La autoridad colombiana investiga a 13 hoteles y a Cotelco Valle por usar un sistema para visualizar en tiempo real la información comercial sensible y ponerse de acuerdo, subiendo los precios entre competidores.
Por eso vimos imágenes lamentables como la de Aggrey Rwetsiba, delegado ugandés en la cumbre sobre biodiversidad de la ONU en Colombia, que se hospedó en un alojamiento poco habitual: un motel normalmente usado para citas sexuales, con habitaciones dotadas de columpios y tubos de striptease. El delegado terminó en esta situación debido a la cartelización hotelera, que le cerró las puertas a opciones dignas y accesibles.
La sospecha de que hubo concertación para inflar las tarifas de alojamiento en medio de un evento internacional clave para el clima y el país han sido expuestas y las autoridades colombianas buscan confirmar esta confabulación.
El episodio no es menor: Pone en evidencia una práctica que no sólo puso en ridículo al país ante la opinión mundial, sino que además perjudicó a las delegaciones que venían a Colombia a intentar buscarle una solución a las problemáticas climáticas.

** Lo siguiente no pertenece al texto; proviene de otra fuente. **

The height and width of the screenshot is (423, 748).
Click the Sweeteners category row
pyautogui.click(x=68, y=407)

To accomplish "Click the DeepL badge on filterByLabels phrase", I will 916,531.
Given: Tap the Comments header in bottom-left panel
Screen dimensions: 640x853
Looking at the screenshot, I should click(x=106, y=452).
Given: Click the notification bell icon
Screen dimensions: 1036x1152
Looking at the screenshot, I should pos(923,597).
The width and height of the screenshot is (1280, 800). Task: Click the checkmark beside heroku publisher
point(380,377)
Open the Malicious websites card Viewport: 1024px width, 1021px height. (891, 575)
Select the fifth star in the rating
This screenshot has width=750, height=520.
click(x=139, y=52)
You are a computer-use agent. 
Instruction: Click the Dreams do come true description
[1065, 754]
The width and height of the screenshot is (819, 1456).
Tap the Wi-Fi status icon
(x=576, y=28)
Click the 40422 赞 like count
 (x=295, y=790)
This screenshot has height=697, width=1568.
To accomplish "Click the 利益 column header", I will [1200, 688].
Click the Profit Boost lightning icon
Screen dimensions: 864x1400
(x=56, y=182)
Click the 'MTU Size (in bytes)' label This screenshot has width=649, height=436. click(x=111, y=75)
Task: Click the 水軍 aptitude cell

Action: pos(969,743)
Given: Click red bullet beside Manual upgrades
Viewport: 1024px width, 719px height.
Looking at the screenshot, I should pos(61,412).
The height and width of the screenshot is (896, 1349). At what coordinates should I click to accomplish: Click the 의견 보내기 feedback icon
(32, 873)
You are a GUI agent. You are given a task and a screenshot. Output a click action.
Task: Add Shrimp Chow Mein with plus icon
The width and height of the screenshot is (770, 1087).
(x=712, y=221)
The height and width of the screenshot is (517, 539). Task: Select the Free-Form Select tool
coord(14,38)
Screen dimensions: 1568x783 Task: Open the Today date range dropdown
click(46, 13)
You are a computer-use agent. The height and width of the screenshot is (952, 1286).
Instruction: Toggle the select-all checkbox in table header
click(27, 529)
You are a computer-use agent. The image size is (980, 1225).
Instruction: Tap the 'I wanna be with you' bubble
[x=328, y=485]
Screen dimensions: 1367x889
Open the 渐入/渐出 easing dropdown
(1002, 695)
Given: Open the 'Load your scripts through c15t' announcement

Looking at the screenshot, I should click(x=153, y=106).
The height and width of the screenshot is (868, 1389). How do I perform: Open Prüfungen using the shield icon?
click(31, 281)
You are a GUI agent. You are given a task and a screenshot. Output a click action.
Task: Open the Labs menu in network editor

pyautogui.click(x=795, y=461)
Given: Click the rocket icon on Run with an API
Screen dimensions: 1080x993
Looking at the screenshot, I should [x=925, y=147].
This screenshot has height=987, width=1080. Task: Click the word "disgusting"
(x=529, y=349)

Al final, lo que debería ser un espacio de hospitalidad y apertura para quienes discuten el futuro del planeta termina convertido en un club exclusivo donde solo entran quienes pueden pagar cifras desproporcionadas: las tarifas acordadas entre los hoteleros.
En lugar de mostrar empatía y hospitalidad, el país corre el riesgo de ser recordado como un mal ejemplo: un lugar donde los intereses hoteleros impulsados por la avaricia corporativa priman sobre el respeto a los visitantes, con el agregado que se venía a Cali a hablar sobre el cambio climático.
Se sabe que el mal ejemplo contagia. En Belém, Brasil, sede de la COP30 en noviembre de 2025, los precios de hotelería se han disparado a niveles que rayan en lo obsceno.
Según un informe de Reuters, alojarse en la capital amazónica puede costar entre 360 y 4.400 dólares por noche, con tarifas que incluso superan los 15.000 dólares. Todo esto en un contexto donde el viático diario de la ONU es de apenas 149 dólares. El resultado: delegaciones como la de Austria ya cancelaron su participación, mientras países como Polonia y Países Bajos anunciaron recortes drásticos a sus comitivas.
El paralelismo es inevitable: así como ocurrió en Cali, los hoteleros brasileños parecen repetir la jugada y el costo diplomático es alto. Lo que debería ser una cumbre para los ciudadanos corre el riesgo de no suceder gracias a la especulación y cartelización de intereses hoteleros.
Y ahí la pregunta incómoda pero necesaria es: ¿que va a pasar con la investigación? ¿por qué no pasa nada en Colombia cuando se cometen estás acciones? En Colombia y Brasil, la respuesta es la misma: los grandes hoteles, que se blindan frente a la competencia mientras monopolizan un negocio millonario.